Leave out the pictures and copy everything else in the entries exactly.

****************************************

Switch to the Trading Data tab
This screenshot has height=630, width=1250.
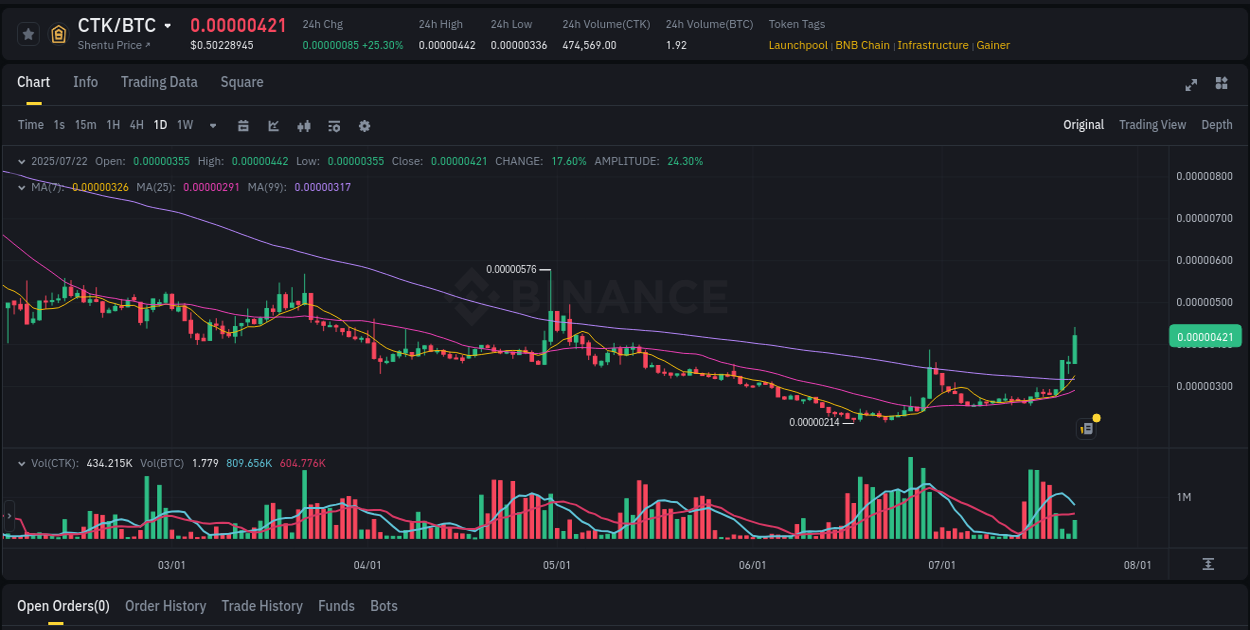[159, 82]
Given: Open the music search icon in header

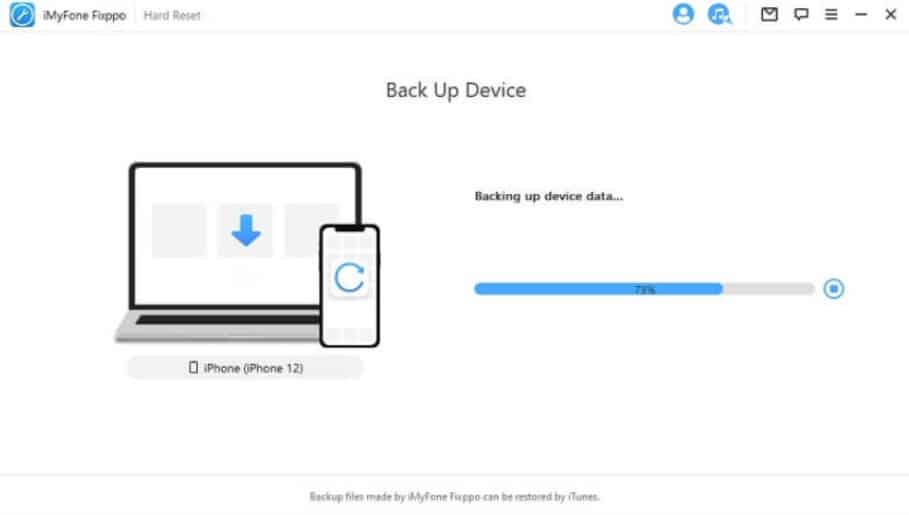Looking at the screenshot, I should click(719, 14).
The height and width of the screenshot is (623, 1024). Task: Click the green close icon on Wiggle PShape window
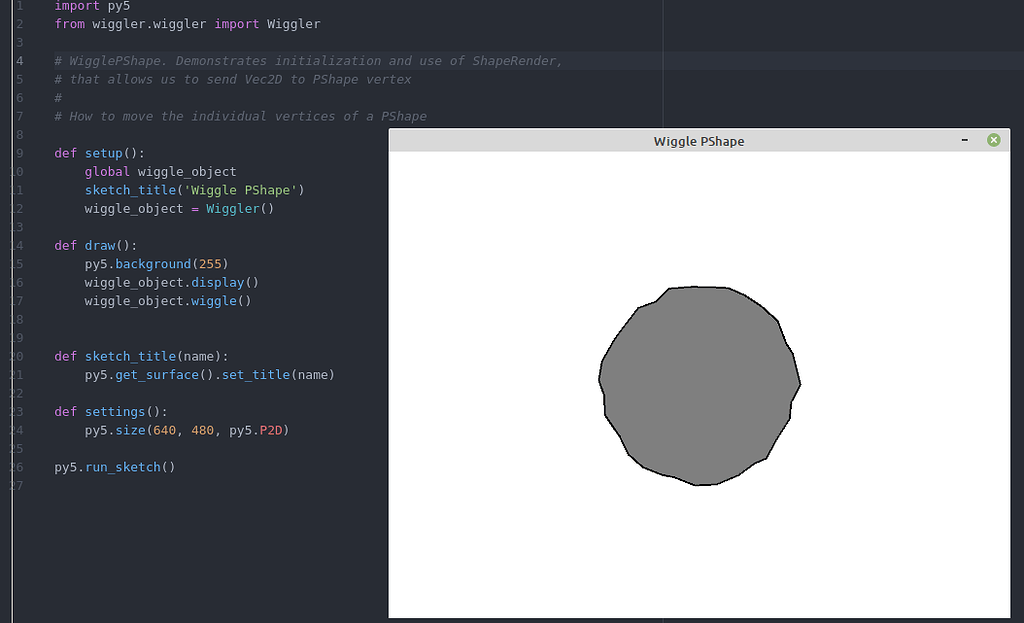[x=993, y=140]
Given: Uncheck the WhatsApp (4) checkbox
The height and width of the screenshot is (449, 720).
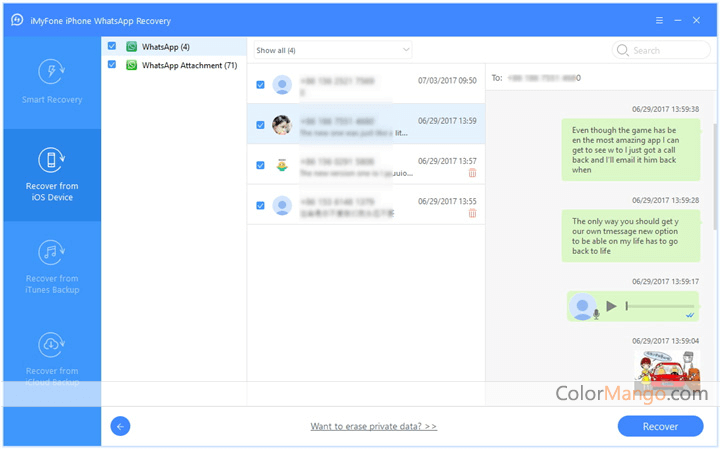Looking at the screenshot, I should click(x=112, y=46).
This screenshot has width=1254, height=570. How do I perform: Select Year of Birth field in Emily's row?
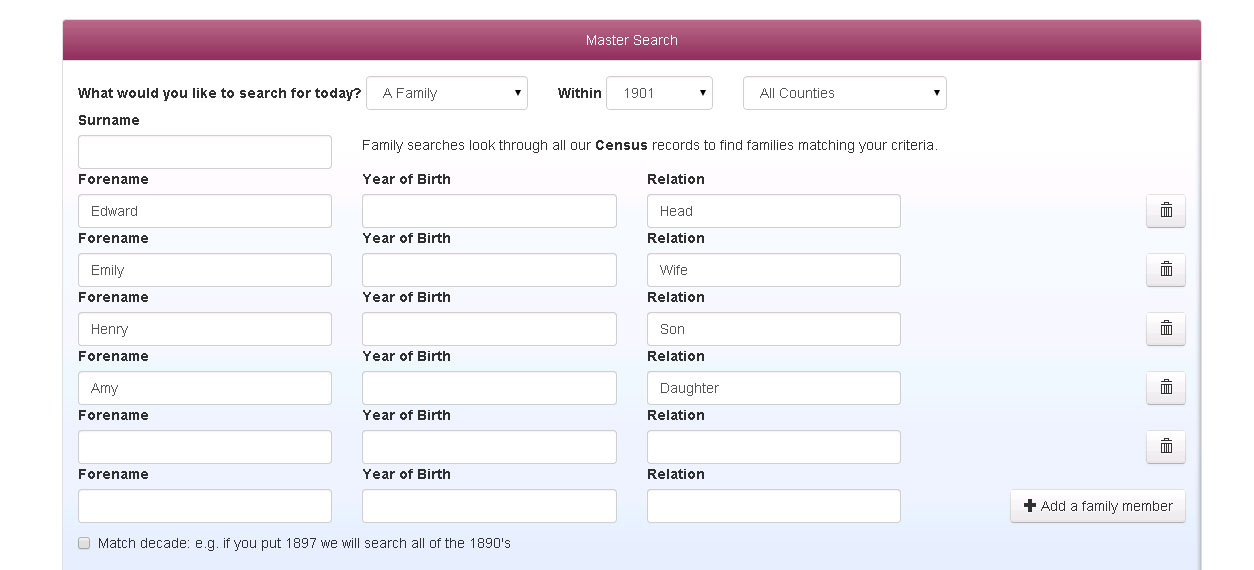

****************************************

■ Answer section
Switch to the Trading Data tab
This screenshot has height=630, width=1250.
[159, 82]
Given: Open the music search icon in header

Looking at the screenshot, I should click(719, 14).
The height and width of the screenshot is (623, 1024). Task: Click the green close icon on Wiggle PShape window
[x=993, y=140]
Given: Uncheck the WhatsApp (4) checkbox
The height and width of the screenshot is (449, 720).
Looking at the screenshot, I should click(x=112, y=46).
This screenshot has width=1254, height=570. How do I perform: Select Year of Birth field in Emily's row?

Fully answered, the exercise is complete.